Awesome Korean LLM
The Awesome Korean LLM repository is a thoughtfully curated list of open-source Large Language Models (LLMs) specifically focusing on Korean. This collection offers a comprehensive overview of various models designed to facilitate the development and deployment of Korean language processing tools.

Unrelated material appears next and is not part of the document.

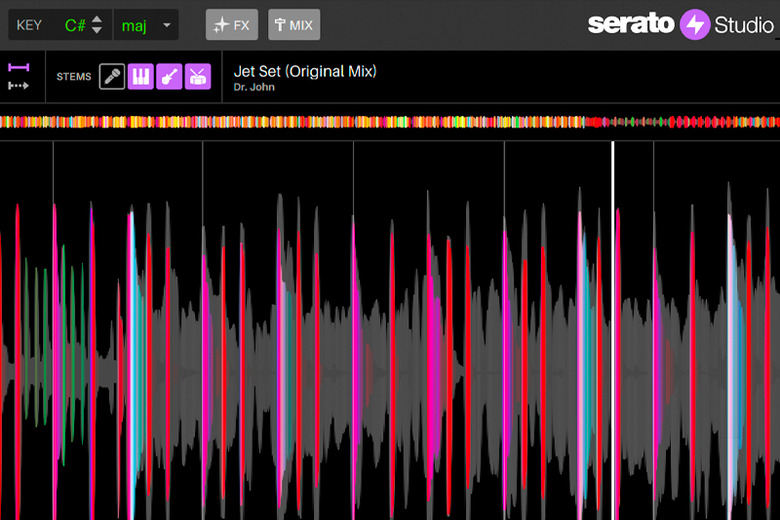Click the STEMS label
This screenshot has height=520, width=780.
click(74, 77)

Overview of Korean Open-Source LLMs
This list is a goldmine for developers and researchers interested in Korean Natural Language Processing (NLP). It includes a wide array of models that differ in terms of size, creator, base model, commercial usability, and available weights.
Featured Models:
-
Polyglot-Ko:
- Sizes: 1.3B, 3.8B, 5.8B, 12.8B
- Creator: EleutherAI
- Base Model: GPT-NeoX
- Commercial Use: Allowed
- Weight Availability: Huggingface
-
KoAlpaca:
- Sizes: 7B, 13B, 30B, 65B / 5.8B, 12.8B
- Creator: beomi
- Base Models: llama / Polyglot-Ko
- Commercial Use: Not allowed for some, allowed for others
- Weight Availability: Huggingface
-
KuLLM:
- Sizes: 5.8B, 12.8B
- Creator: Korea University NLP & AI Lab
- Base Model: Polyglot-Ko
- Commercial Use: Allowed
- Weight Availability: Huggingface
...and many more, including models like KORani, K(G)OAT, KoVicuna, and Kollama among others.
Categories of Korean LLM Models
The models are categorized based on their underlying architecture, providing users with a clearer understanding of their technological foundation.
1. Polyglot-Ko Based Models:
- Models like KoAlpaca, KuLLM, and KORani are built on Polyglot-Ko, showcasing high adaptability for Korean language tasks due to their robust architecture.
2-1. Llama Based Models:
- This category includes models like Kollama and KORani, which leverage the llama architecture known for its efficiency in handling language tasks.
2-2. Llama-2 Based Models:
- Models such as Llama-2-Ko, keer multiple variants tailored to different computational needs and commercial uses.
3. Other Models:
- This includes an assortment of models like KoVicuna, KoGPT2, and KoreanLM, each with its unique features and specialties in processing Korean text.
Contributing to the Awesome Korean LLM
The project encourages contributions from anyone in the community who identifies errors or wants to add new Korean LLMs to the list. Contributions are facilitated through pull requests on the project's GitHub repository, fostering a collaborative and ever-evolving resource pool for Korean NLP enthusiasts and professionals.
Conclusion
The Awesome Korean LLM repository acts as a pivotal reference point for developers and researchers working with Korean text. By offering diverse model options along with information on their usability and technical specifications, it significantly advances the field of Korean language AI. It's a must-visit for anyone looking to expand their capabilities in NLP with a focus on Korean languages.